I’ll go out on a limb and say that most of the email marketers and companies I’ve interacted with in the past few years don’t have anywhere close to this level of tight interplay between their email systems and their other key systems, like ecommerce and websites. 

I’ll hang off the end of that limb and say, the bigger the company, the more likely they are to be fighting never-ending “data Balkanization” skirmishes because System A and System B and ESP X don’t really play that nicely together.

Some of this lies in the market dynamics for email systems.  When I rejoined the email market, I was pretty stunned by the number and diversity of ESPs — at least 160 of them in the initial tally!  I understand it better now; email is the great equalizer channel for companies large to small in any vertical yada yada please open your email hymnal to #101.  It’s a big market built on a relatively open set of standards.  New ESPs are still a thing.

But while there is much to like about that open playing field, it is perhaps too open and too fragmented. In terms of the bundling/unbundling thesis, there’s less “bundling” than marketers need.  Far too many email marketing platforms aim to do everything, as if the email channel is a complete marketing end unto itself.  Evidence? Why is the interplay between Shopify and Klaviyo “unusual and cool” — shouldn’t commerce and marketing always work together seamlessly?

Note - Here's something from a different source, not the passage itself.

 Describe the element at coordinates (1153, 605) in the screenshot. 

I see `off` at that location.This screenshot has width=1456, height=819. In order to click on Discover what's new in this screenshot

There are many smart folks involved in these many ESPs. They’re doing the job a technology vendor has to do — solving customer needs in a scalable way.  But the ‘customer base’ of marketers, email marketers and email senders is — how do I put this nicely — a very, very diverse lot.  You have millions of SMBs who believe (rightly) that email marketing should be part of their business.  They want the easy button — email name goes HERE, emails go out THERE and THEN.  If you listen to them, you put a relational database in for a foundation, bolt an MTA (message transfer agent) on the side, craft a gorgeous UI with a template editor and start listening to the complaints feature requests that roll in.

That’s a bit flip, on purpose, to make that point that starting down that looks-obvious road looks a whole lot like building an all-in-one bundle.  While I haven’t dissected 160 ESPs top-to-bottom, having perused the docs, UI and websites of at least 100 my takeaway is that ESPs — for the most part — try to do all of the jobs (in a bundle) that the market thinks it wants.

It’s really tough to start down that road and end up in the land of Unbundled Functions, where your platform does not hold customer records, where customer transaction data isn’t a foreign-key mess, and so on.

Email doesn’t actually work best for business as a whole in-isolation (see BombTech story above), but because email marketing is so darn effective (cough free to send cough cough), the vendor landscape is rife with tries-to-do-it-all bundles. The peculiar market dynamics of email as a technology have trapped both sides, marketers and vendors alike. 

From the sidelines, it looks to me that the vendors who build/evolve/acquire their way out of the all-in bundle are starting to get market advantage.  I’ve been intrigued with MessageGears’ bold bet on a datastore-agnostic approach, which seems to be working for them.  Zeta Global’s rebuild around their Boomtown acquisition has been pushing them into the Forrester upper-right corner at a terrific clip, too. 

My secret email decoder ring will probably be revoked for this closing statement, but I find myself thinking that the mental model built into “ESP” is making less and less sense in a multi-channel, multi-touch, multi-AI, multi-darn-near-everything world.  I still think email is the most interesting digital channel going, for many reasons, but putting it at the front of the acronym suggests a bundle that you might not want to carry.